8) Passagers du siècle

« Je cherchais un engagement du côté des faibles, je pensais qu’il fallait faire quelque chose pour changer le monde »
Bronislaw Geremek

L’Inde du XXe siècle a été traversée par les idéologies du temps : terre de missions humanitaires pour les chrétiens, elle a aussi connu plusieurs expériences communistes.

Né en 1914 en Corrèze, appartenant à une famille bourgeoise catholique, frère de François Ceyrac, qui fut patron du CNPF, Pierre Ceyrac est mort le 30 mai 2012 à Madras. Il aimait dire « il faut renaître en Inde, mourir pour y renaître ». Des 55 religieux de l’université jésuite de Madras, le Loyola College, le père Ceyrac était le seul européen. Comme il en témoigne dans La Vie, Pierre Ceyrac part en Inde sur les traces de son oncle Charles, jésuite missionnaire : « Enfant, j’entendais beaucoup parler de lui, et je regardais souvent son portrait photographique qu’un évêque m’avait ramené de ce lointain pays. La figure de cet oncle inconnu fit naître en moi la vocation missionnaire qui signifiait deux choses à mes yeux : partir sans espoir de retour, mais aussi aller vers un pays de grande misère, car, dès l’enfance, j’ai ressenti le désir de secourir les plus pauvres. »

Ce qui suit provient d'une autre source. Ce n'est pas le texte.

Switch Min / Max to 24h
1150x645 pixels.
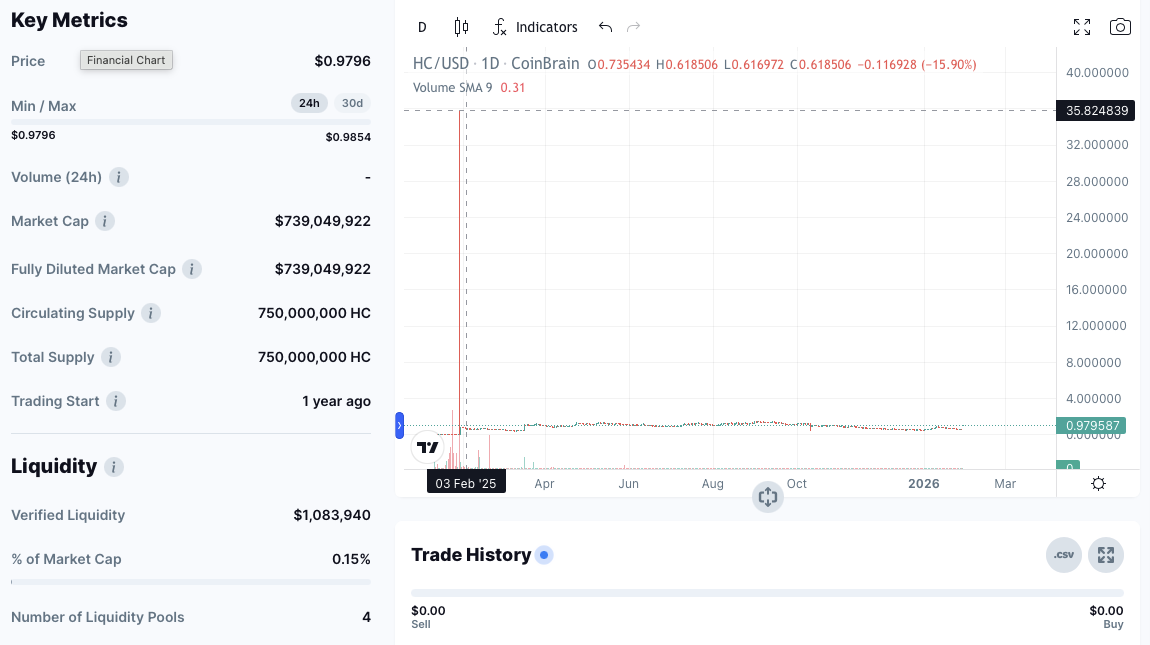tap(309, 103)
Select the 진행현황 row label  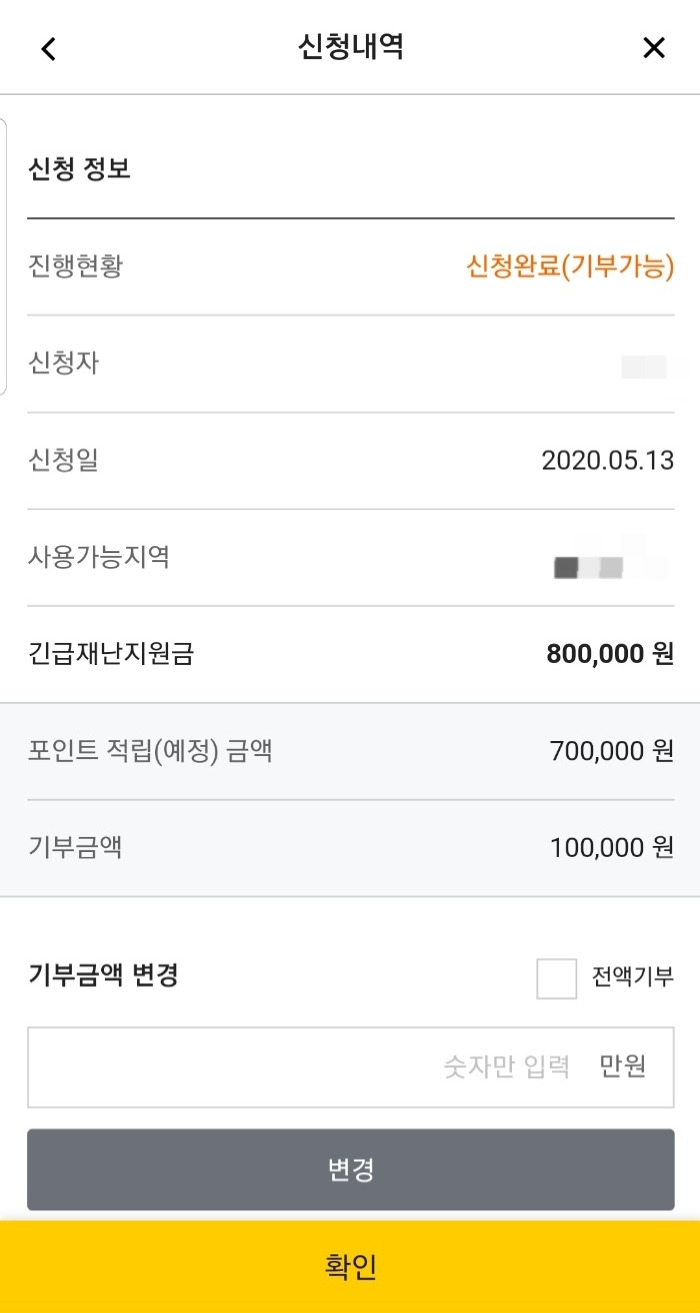(75, 266)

Pierre Ceyrac entre à son tour dans la Compagnie de Jésus en 1931, avec la promesse d’être envoyé en Inde. Il embarque à Marseille pour Madras six ans plus tard, après deux ans de noviciat dans le Gers, dix-huit mois de service militaire et une licence de français-latin-grec à Paris. Dès son arrivée, Pierre Ceyrac apprend le tamoul : « cet apprentissage fut très dur ; d’autant que je ressentais un fort isolement culturel. Mes confrères, plus âgés, avaient passé les caps difficiles. C’est la pauvreté du peuple de l’Inde qui m’a sauvé. Elle m’a aidé à ne pas m’appesantir sur moi-même ». Il retrouve son vieil oncle, dans un village du Tamil Nadu.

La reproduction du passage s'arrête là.